Aile, çocuğuna kendi ihtiyacından dolayı kızarsa çocukta korku ve değersizlik duygusu oluşmaya başlar. Çocuk der ki “Ailem kendi ihtiyacından dolayı bana kızıyor”. Ailesi tarafından kullanıldığını bile düşünebilir. Örneğin çocuk “Ailem kendi başarı imajını sürdürmek için benim başarılı olmamı istiyor ve bana kızıyor” der.
Günümüz anne-babaları çocukla iletişim konusunda ikiye bölünmüş durumda. Bir kısmı aşırı ricacı diğer kısmı ise oldukça emredici! Hâlbuki ikisi de doğru değil. Öncelikle sakin ve sevecen olmak gerekiyor. Çocuğa bir şey söylerken veya ondan bir şey isterken “Şimdi bana şunu getir!” gibi emreden bir dilden de uzak durmak gerek, “Bana şunu verir misin, çok rica ederim, haydi lütfen” gibi aşırı ricacı bir dilden de… Şimdilerde çocuklar “Ben sana istediğin şeyi getirdim, ama sen bana teşekkür etmedin” diye anne-babalarına hesap bile sorabiliyor. Oysa anne baba çocukla eş düzeyde değildir. Arada bir hiyerarşi vardır. Yani siz anne ve babaysanız, o da çocuktur.
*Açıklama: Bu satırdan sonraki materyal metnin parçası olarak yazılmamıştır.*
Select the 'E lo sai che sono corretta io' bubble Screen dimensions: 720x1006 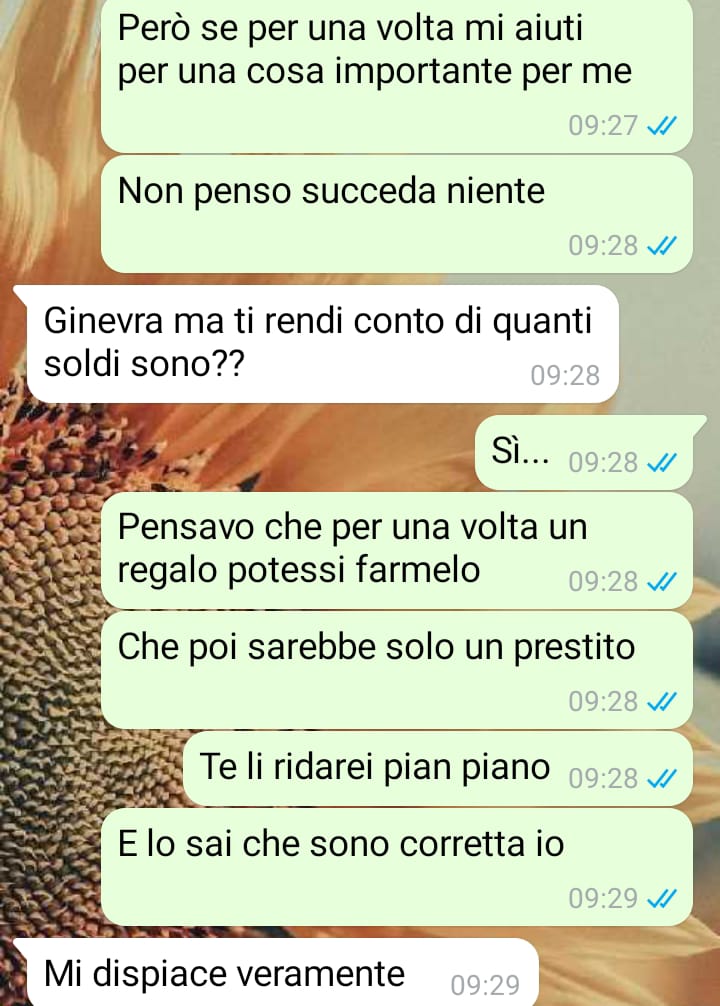tap(397, 867)
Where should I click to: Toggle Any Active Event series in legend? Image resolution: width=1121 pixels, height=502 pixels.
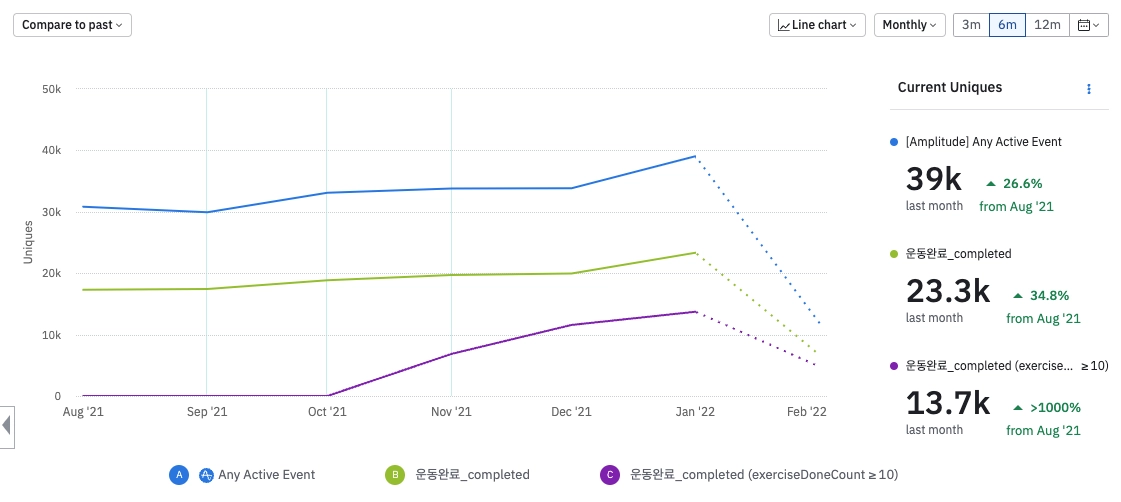pos(266,475)

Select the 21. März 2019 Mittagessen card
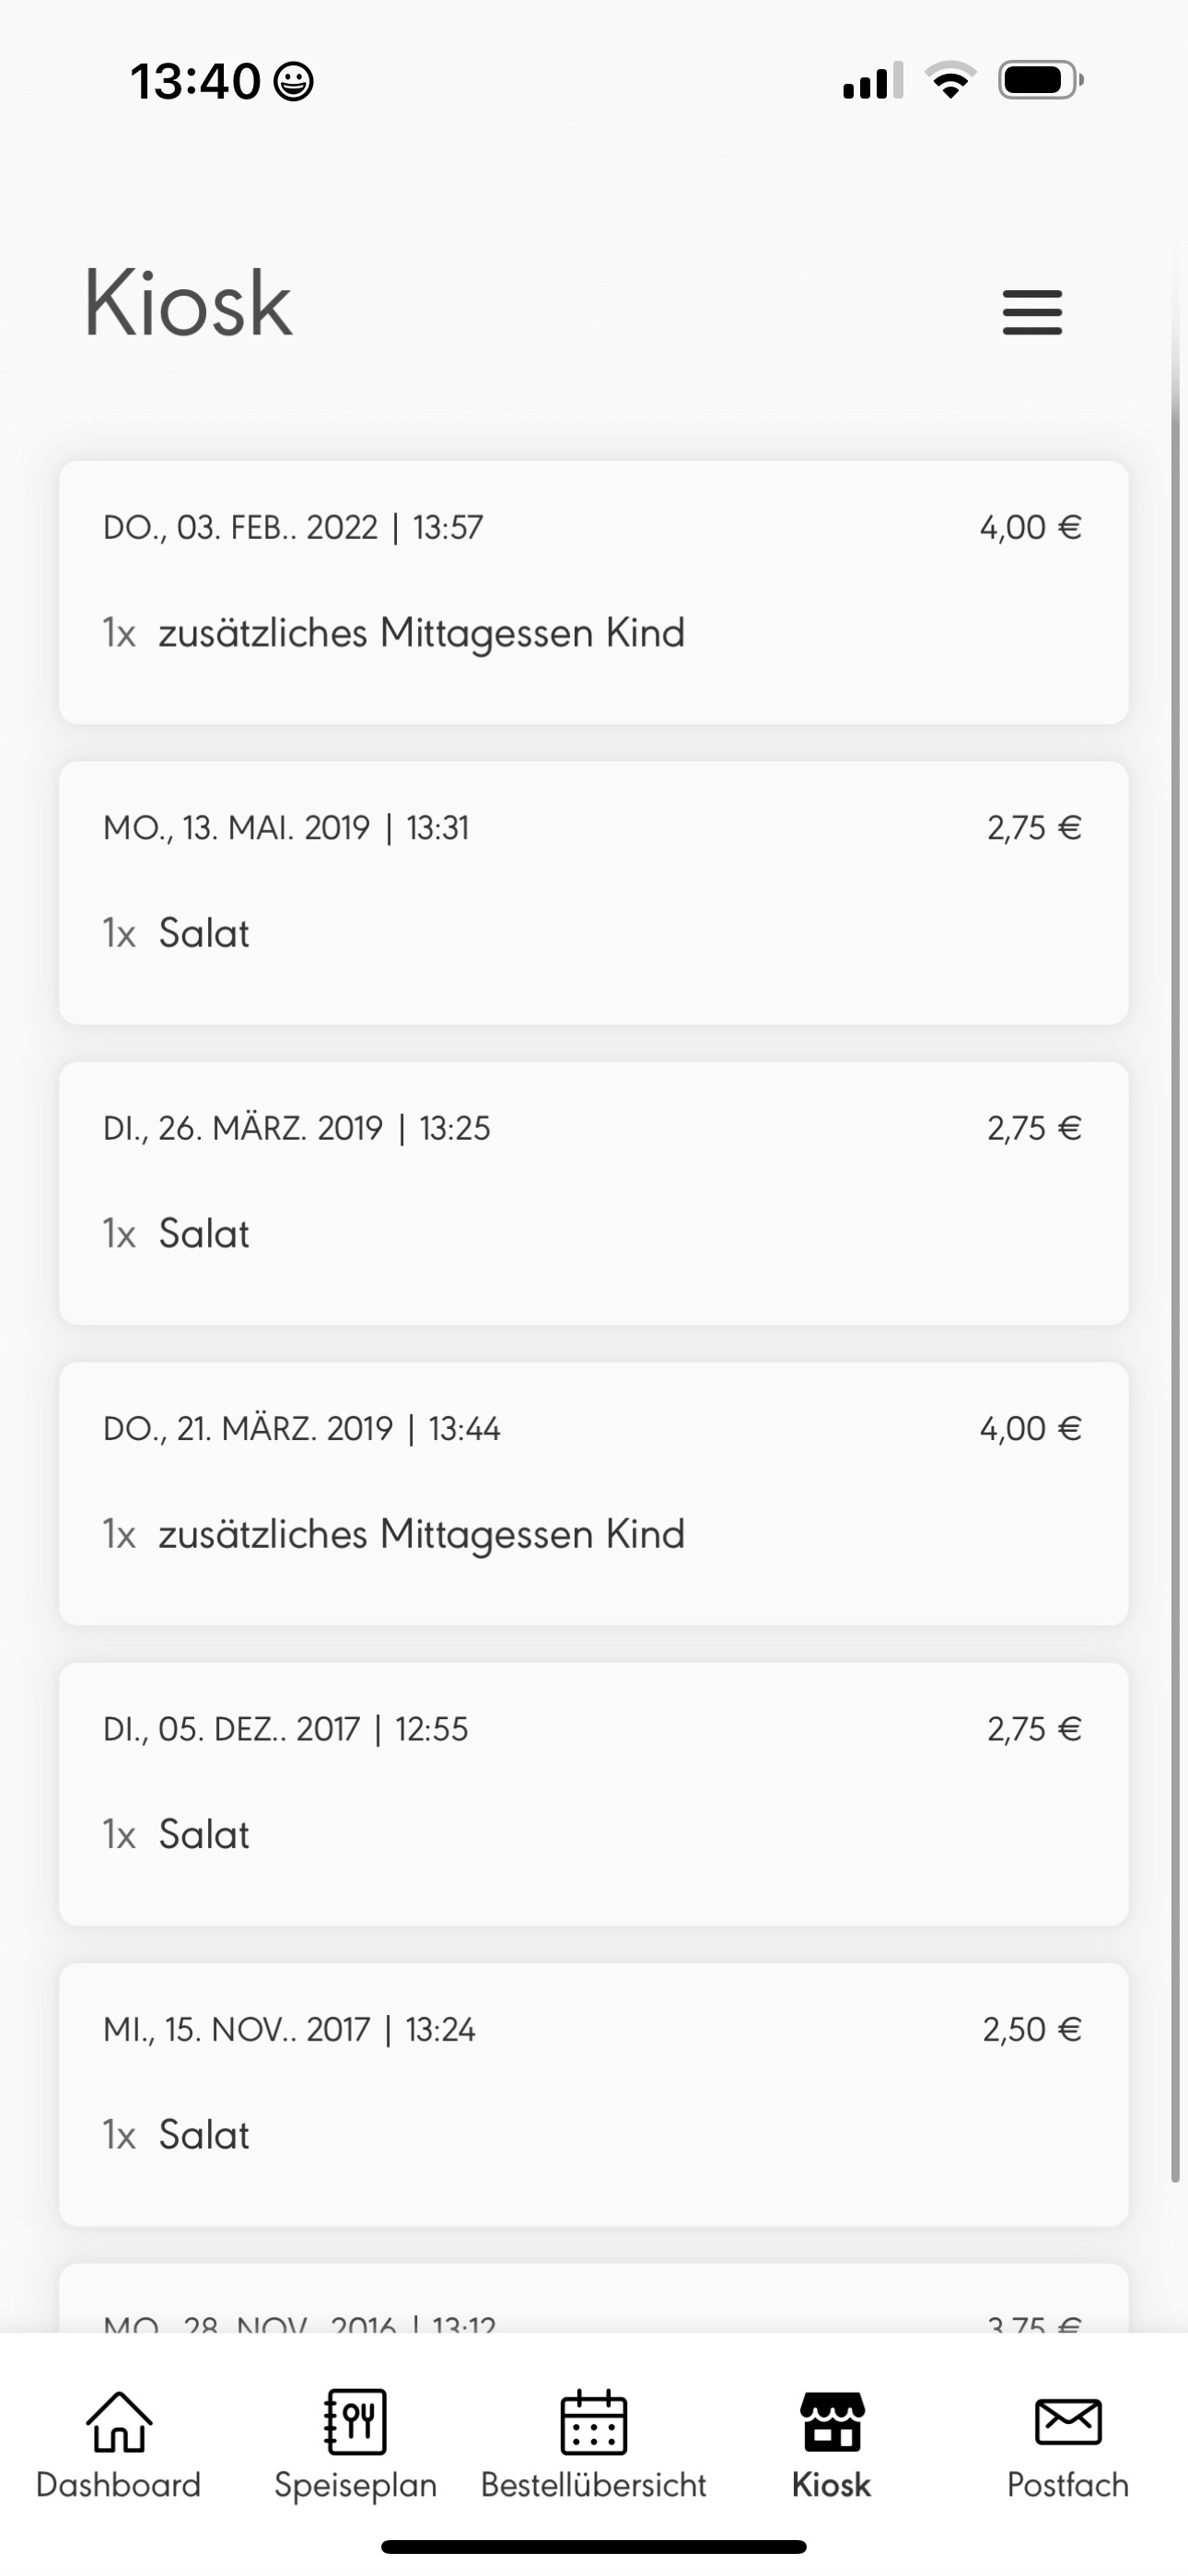593,1493
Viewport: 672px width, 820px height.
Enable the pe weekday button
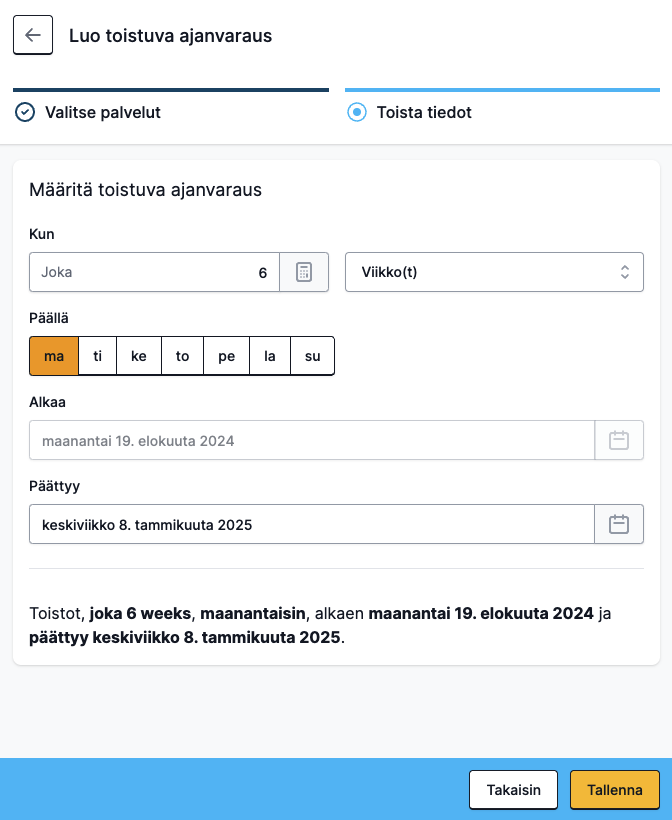[226, 356]

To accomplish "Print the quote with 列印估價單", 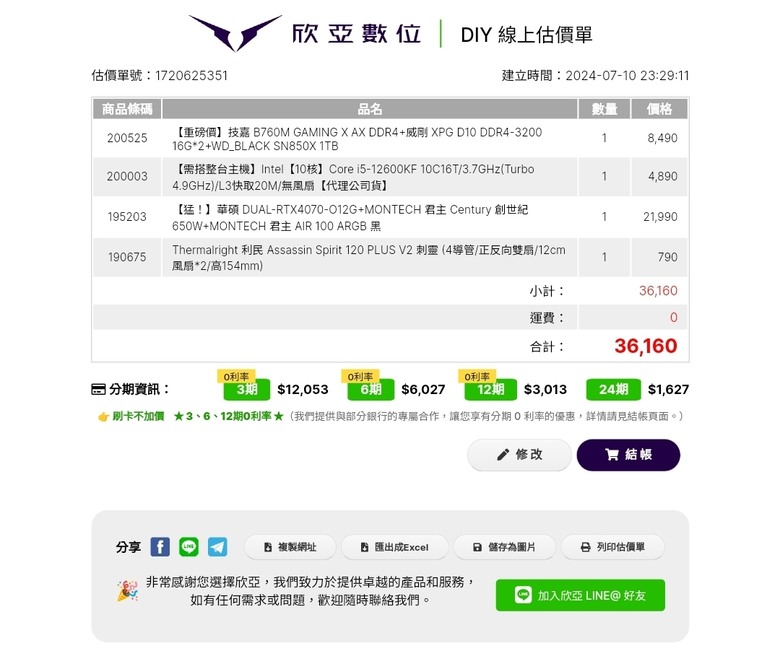I will pyautogui.click(x=613, y=547).
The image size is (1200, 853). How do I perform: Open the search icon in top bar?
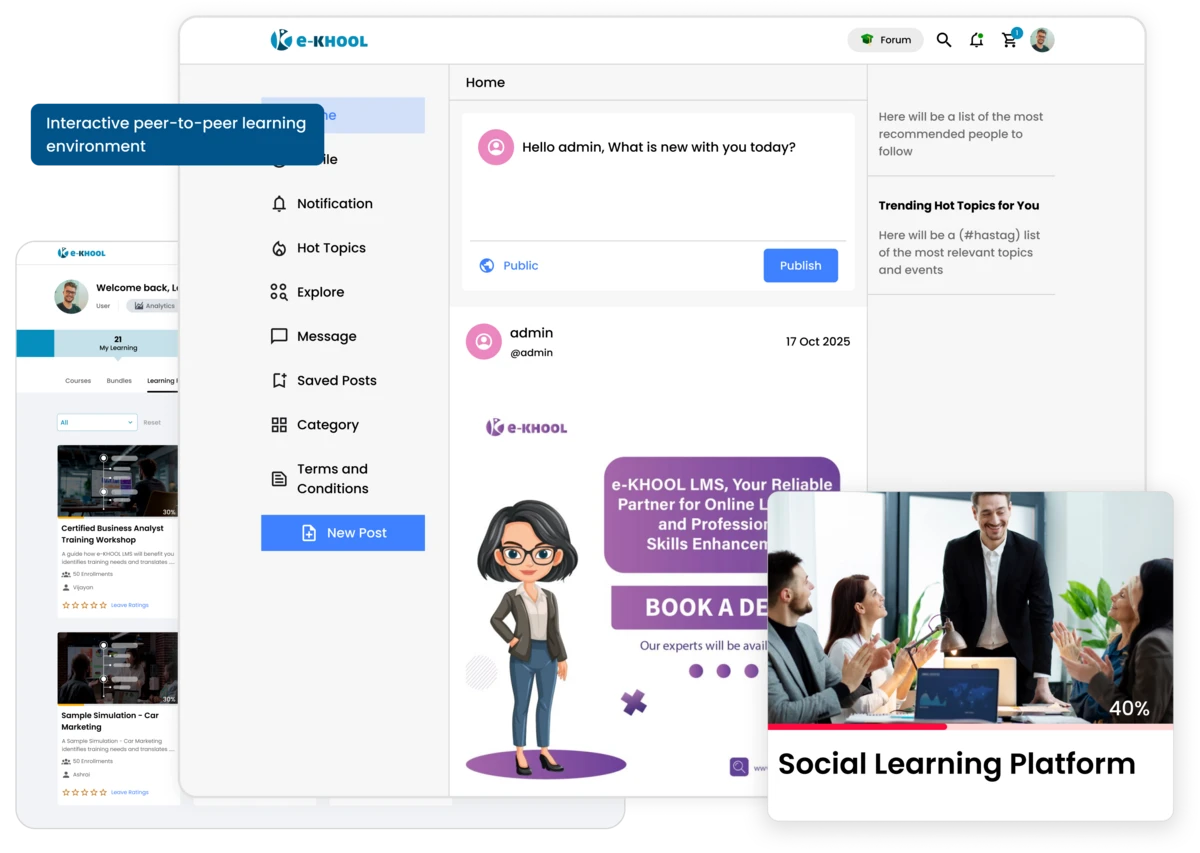click(944, 40)
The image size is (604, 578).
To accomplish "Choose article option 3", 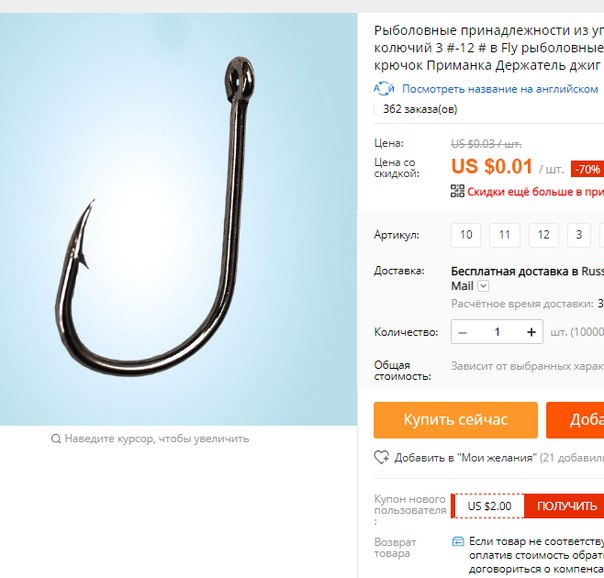I will pos(579,235).
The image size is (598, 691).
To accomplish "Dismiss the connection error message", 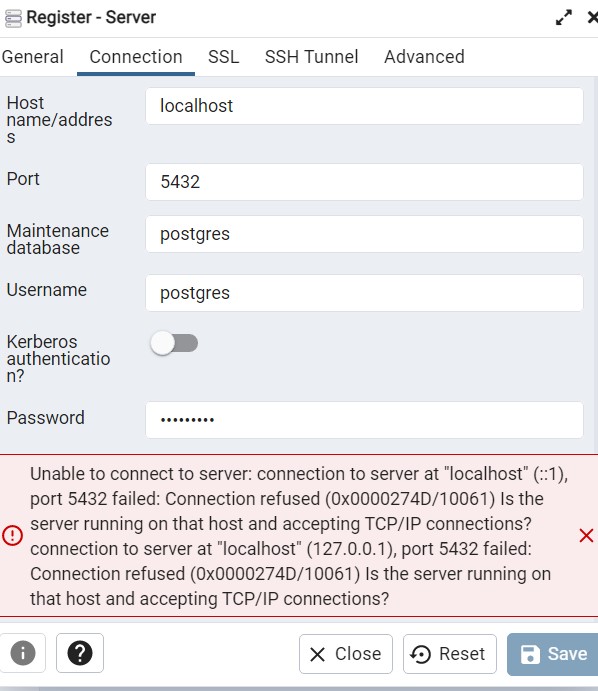I will (586, 536).
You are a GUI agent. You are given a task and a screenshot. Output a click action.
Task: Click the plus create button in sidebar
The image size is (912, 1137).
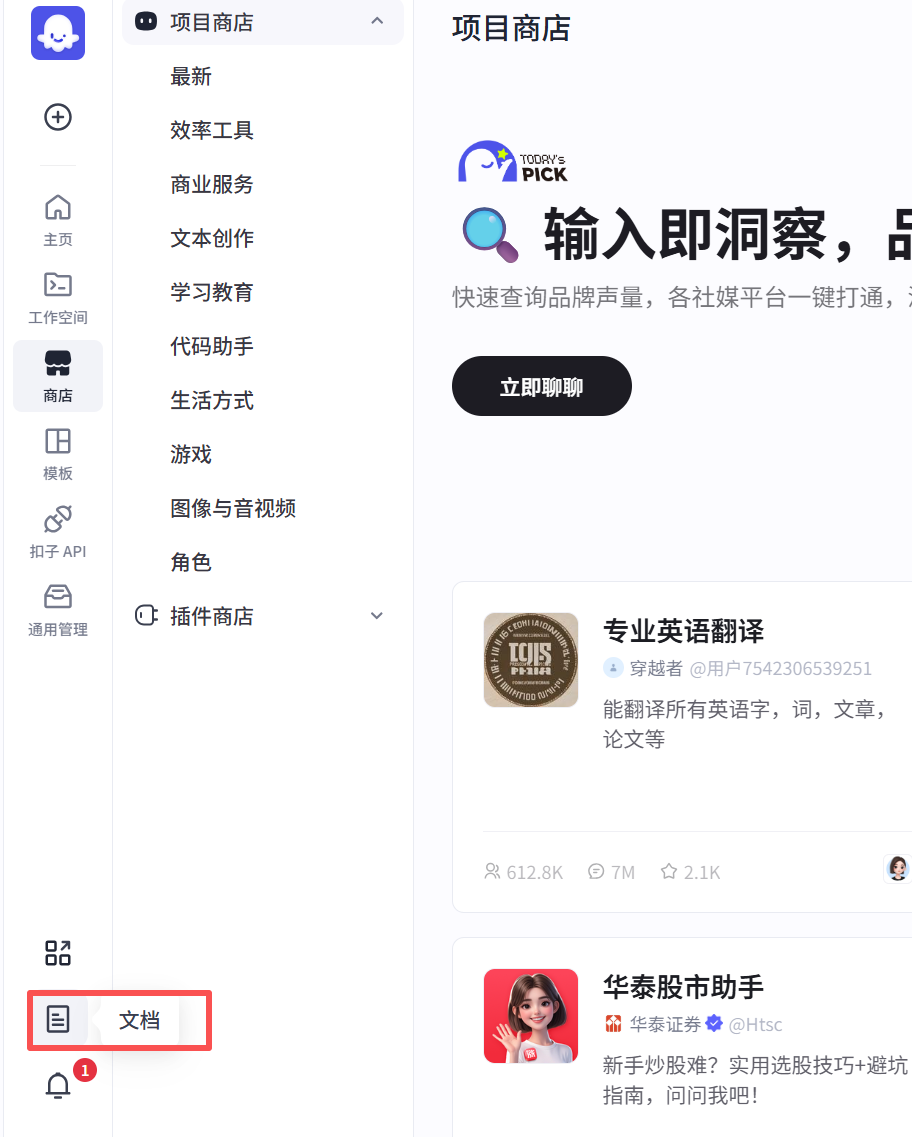click(58, 117)
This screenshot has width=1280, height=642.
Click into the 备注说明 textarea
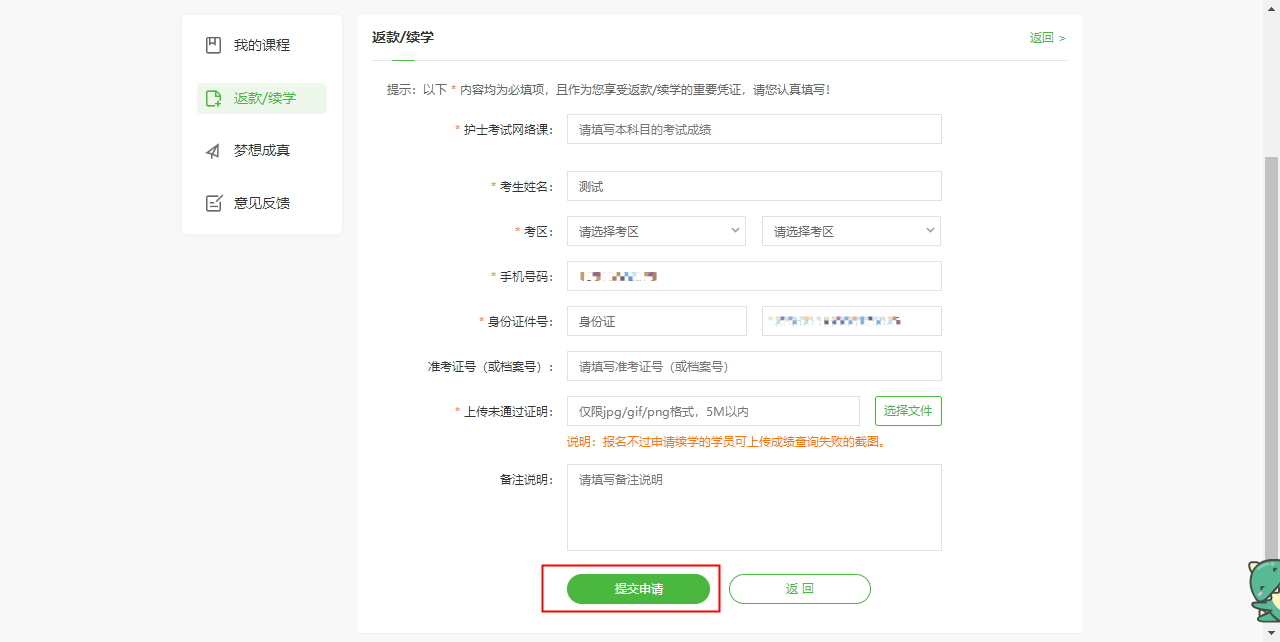(x=753, y=507)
Her ne kadar biz bunu görmezden gelsek de anne ve baba evde bir otorite olmalıdır.
Çocuğun duygusal hayatı aslında ruhudur. Çünkü, şu zamanda maddi ihtiyaçlar az çok karşılanıyor. Muhatap addettiğimiz maneviyattır.Dikkatle bakıldığında çocuğun bizden istediği sevgidir. Anne babalar bu sevgiyi verme adına onlarla bol bol iletişim kurmalı, onlara dokunmalı, yeri geldiğinde onlarla çeşitli aktivitelerde bulunmalıdır. Sevgiyle yetişen bir çocuk çevresini de anlayabilir. Ailede sevgiyi alamamış ya da sevgiye doyamamış bir çocuk aslında sürekli bunun arayışı içindedir. Mesela yılışık hareketler, vurup kaçmalar, bazen tükürmeler, inatçılık… Bu nedenle ebeveynler sevgisini çocuğa koşulsuz sunmalıdır.